Soil Greenhouse Gas Monitoring- California State University at Monterey Bay

Since March 2011, we have monitored emissions of the three main greenhouse gases, carbon dioxide (CO₂), methane (CH₄), and nitrous oxide (N₂O), from treatments 1A (low nitrogen inputs) and 2A (high nitrogen inputs) at the Mother Trial, and baby trial sites at ALBA and High Ground Organics. We have sampled from all the farms through subsequent crops and incorporation of crop residues through the end of the cover crop in spring 2014 (Figure 1), except we did not collect samples during the cauliflower crop in 2013.

 

 

 

 

 

 

 

Figure 1. GHG monitoring using vented static chambers at the Mother Trial (left), Baby-2 (center), and Baby-3 (right).

We measured soil gas emissions using static gas chambers that we fabricated in our lab. These types of chambers are used all over the world for soil GHG monitoring. We made our chambers from both 8” and 10” diameter PVC pipe, and they include two main components: a base that is inserted into the soil (Figure 2), where it remains until farm management activities require temporary removal; a cap, which is covered in reflective tape and includes a vent port for ensuring equal pressure inside and outside the chamber, a sampling port with a septum, as well as a thermistor for measuring internal chamber temperature during monitoring. During sample collection, the cap is attached to the base for a 45 minute sampling period during which 4 discrete gas samples are collected at times 0, 15, 30, and 45 minutes; samples are collected by injecting a syringe into the septum port in the cap, extracting a sample, and transferring the sample to a pre-evacuated glass vial. Back in our lab, samples are analyzed on a gas chromatograph, giving results for the concentrations of CO₂, CH₄, and N₂O, and GHG fluxes are determined through …
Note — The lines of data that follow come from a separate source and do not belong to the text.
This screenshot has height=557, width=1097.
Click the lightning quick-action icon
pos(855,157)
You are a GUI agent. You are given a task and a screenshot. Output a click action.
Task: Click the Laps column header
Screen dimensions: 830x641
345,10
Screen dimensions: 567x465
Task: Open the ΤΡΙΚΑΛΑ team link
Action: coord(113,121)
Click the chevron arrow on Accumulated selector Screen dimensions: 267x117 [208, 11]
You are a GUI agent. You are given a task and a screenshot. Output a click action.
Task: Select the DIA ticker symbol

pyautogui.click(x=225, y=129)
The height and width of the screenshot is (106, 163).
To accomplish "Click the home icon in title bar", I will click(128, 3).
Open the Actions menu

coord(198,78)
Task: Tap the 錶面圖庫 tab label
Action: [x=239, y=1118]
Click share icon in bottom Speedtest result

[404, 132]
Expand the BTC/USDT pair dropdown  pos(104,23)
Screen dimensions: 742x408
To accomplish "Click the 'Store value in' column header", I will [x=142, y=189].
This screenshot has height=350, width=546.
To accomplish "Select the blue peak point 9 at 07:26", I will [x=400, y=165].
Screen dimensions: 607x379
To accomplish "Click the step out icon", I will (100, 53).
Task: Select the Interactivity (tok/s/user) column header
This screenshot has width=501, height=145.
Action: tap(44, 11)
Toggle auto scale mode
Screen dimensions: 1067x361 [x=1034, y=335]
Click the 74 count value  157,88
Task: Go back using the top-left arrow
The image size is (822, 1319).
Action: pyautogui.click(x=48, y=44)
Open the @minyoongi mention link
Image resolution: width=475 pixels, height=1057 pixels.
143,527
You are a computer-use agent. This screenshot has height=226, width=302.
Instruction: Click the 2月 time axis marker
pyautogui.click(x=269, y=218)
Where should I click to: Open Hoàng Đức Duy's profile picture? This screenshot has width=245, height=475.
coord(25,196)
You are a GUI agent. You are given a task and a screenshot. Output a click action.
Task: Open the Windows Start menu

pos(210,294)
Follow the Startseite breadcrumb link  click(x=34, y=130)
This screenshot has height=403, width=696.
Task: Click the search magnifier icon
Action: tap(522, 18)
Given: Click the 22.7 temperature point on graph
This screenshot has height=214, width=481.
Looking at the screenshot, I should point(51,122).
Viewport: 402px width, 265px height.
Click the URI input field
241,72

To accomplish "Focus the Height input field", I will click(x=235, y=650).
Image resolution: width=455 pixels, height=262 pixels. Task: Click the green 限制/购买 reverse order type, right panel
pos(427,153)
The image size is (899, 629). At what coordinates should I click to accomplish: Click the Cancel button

Figure 2. Chamber bases at Baby-2 site. In each treatment we randomly placed 8 chamber bases 8 cm into the soil, and left them in place throughout a sampling period unless management activity required temporary removal.

In addition to GHG sample collection, we also collected soil samples and processed them in our lab for nitrate+nitrite, ammonium, pH, redox and soil moisture, which are known drivers of N₂O emissions. Additional factors influencing on-farm GHG emissions, particularly N₂O emissions, include available soil carbon, soil organic carbon (SOC) content, nitrogen input types and amounts, irrigation practices (e.g. type and volume of application), and plant N and biomass for incorporated residues. Thankfully, other collaborators on this study collected samples and processed data for those variables, and we are looking forward to examining and interpreting GHG emissions with those data.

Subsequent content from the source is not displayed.